London. Franziska Hentke lauschte nach ihrem Gold-Coup mit geschlossenen Augen lächelnd den Anfängen der Nationalhymne. Dank der Magdeburgerin holten die deutschen Schwimmer bei den Europameisterschaften in London doch noch einen Titel. Nach Silber für Weltmeister Marco Koch verhinderte Hentke am Sonntag über 200 Meter Schmetterling die erste EM seit 1958 ohne deutschen Sieg. Die Kurzbahn- Europameisterin lag bei ihrer ersten Medaille auf der 50-Meter-Bahn in 2:07,23 Minuten nur eine Hundertstelsekunde vor der Ungarin Liliána Szilágyi.
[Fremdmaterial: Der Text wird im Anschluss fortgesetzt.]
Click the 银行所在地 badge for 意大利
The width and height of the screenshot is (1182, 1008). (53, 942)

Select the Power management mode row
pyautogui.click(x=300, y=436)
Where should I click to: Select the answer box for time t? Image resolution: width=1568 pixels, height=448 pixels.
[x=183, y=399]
"Einfach nur geil. Ich hätte nicht gedacht, dass ich jetzt hier Gold gewinne", sagte Hentke (26), die auch vom schlechten Anschlag der Ungarin profitierte. "Eine Hundertstelsekunde Vorsprung, endlich mal das Glück auf meiner Seite." Ob sich der EM-Umweg über London gelohnt hat, wissen die zwei deutsche Olympia-Hoffnungen erst im August in Rio. Hentke hatte wie Koch die EM aus dem Training heraus zur Olympia-Vorbereitung geschwommen. Die Abläufe mit Vorlauf und Halbfinale sowie dem Finale tags darauf sollten getestet werden. So probierte es Hentke anders als bei der WM voriges Jahr mit einer Ruhephase statt vormittäglicher Belastung am Finaltag. Außer Koch und Hentke bereiten sich alle anderen deutschen Olympia-Kandidaten bereits auf Rio vor. Die teils minderjährigen Nachwuchskräfte aus dem 15-köpfigem EM-Aufgebot agierten in London oft zu nervös und erreichten kaum wie gewünscht ihre Bestzeiten, von Finals ganz zu schweigen.
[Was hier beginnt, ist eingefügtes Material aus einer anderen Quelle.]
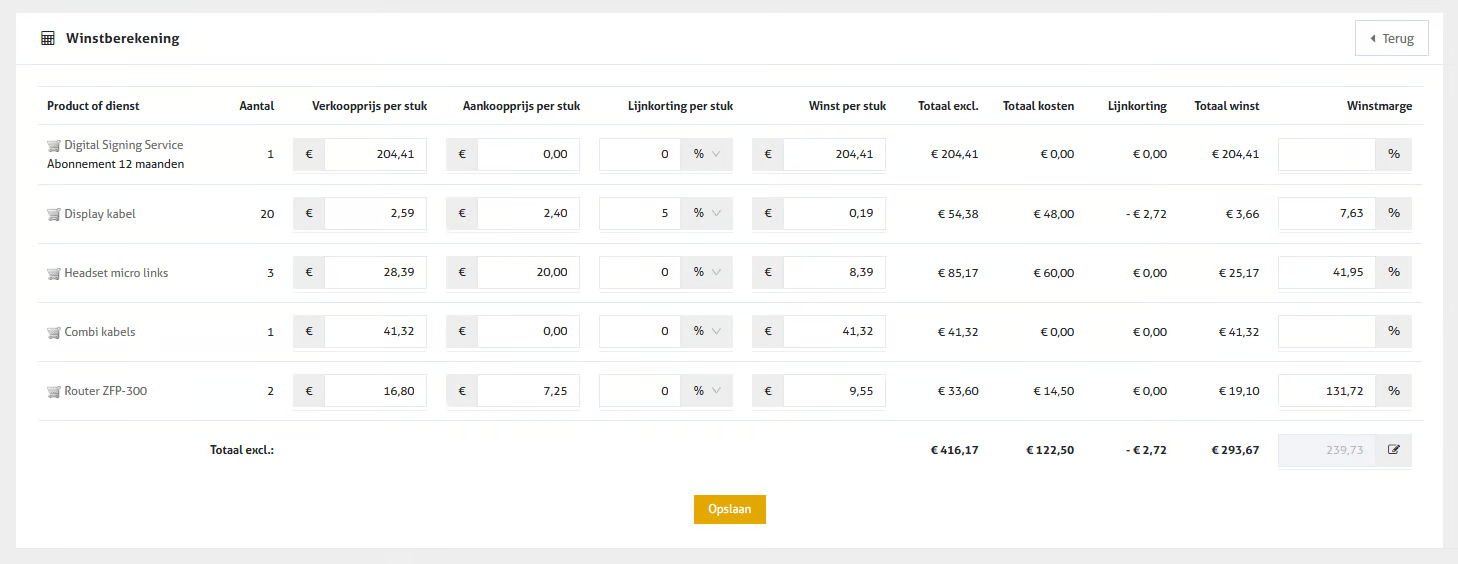This screenshot has width=1458, height=564.
Task: Focus the Lijnkorting value field for Display kabel
Action: [x=640, y=213]

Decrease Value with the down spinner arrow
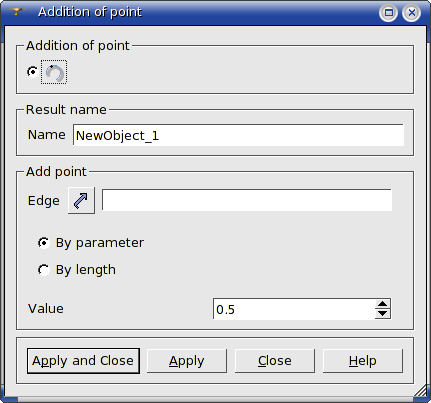(383, 314)
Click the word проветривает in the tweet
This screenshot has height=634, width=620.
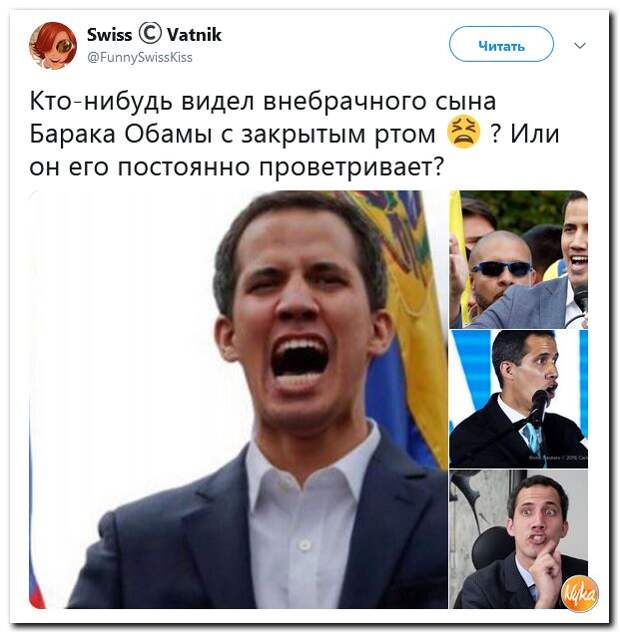[351, 167]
Vor zwei Wochen war Hentke die weltweit zweitbeste Zeit von 2:05,77 geschwommen - trotz harten Training folgte EM-Gold als Nebenprodukt. "Für's Selbstbewusstsein war das ein ganz wichtiger Schritt. Aber ich will die Goldmedaille auch nicht zu hoch handeln. Letztendlich zählt nur Rio und nichts anderes", sagte Hentke.
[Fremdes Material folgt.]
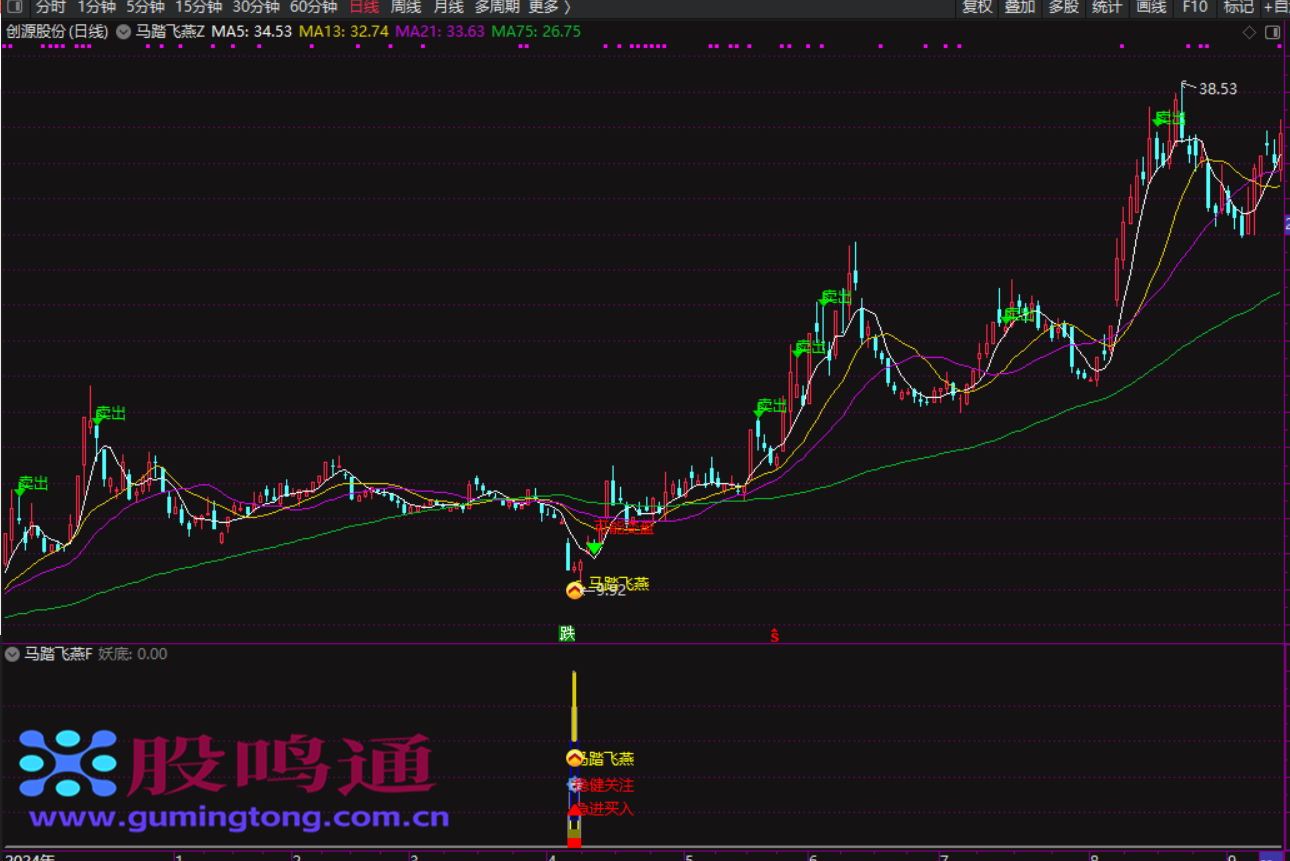Click the 复权 button
The image size is (1290, 861).
[977, 7]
Auch andere Nationen absolvierten die kontinentalen Titelkämpfe aus dem Training heraus - nur ihr Grundniveau ist meist höher als das der Deutschen. So konnten etwa die erfolgreichste Teilnehmerin Katinka Hosszu (Ungarn/vier Titel) EM-Erfolge nebenbei verbuchen. Im Medaillenspiegel der 33. Schwimm-EM lag Ungarn mit 18 Medaillen (10-4-4) vor Gastgeber Großbritannien (7-6-9) und Italien (5-7-5).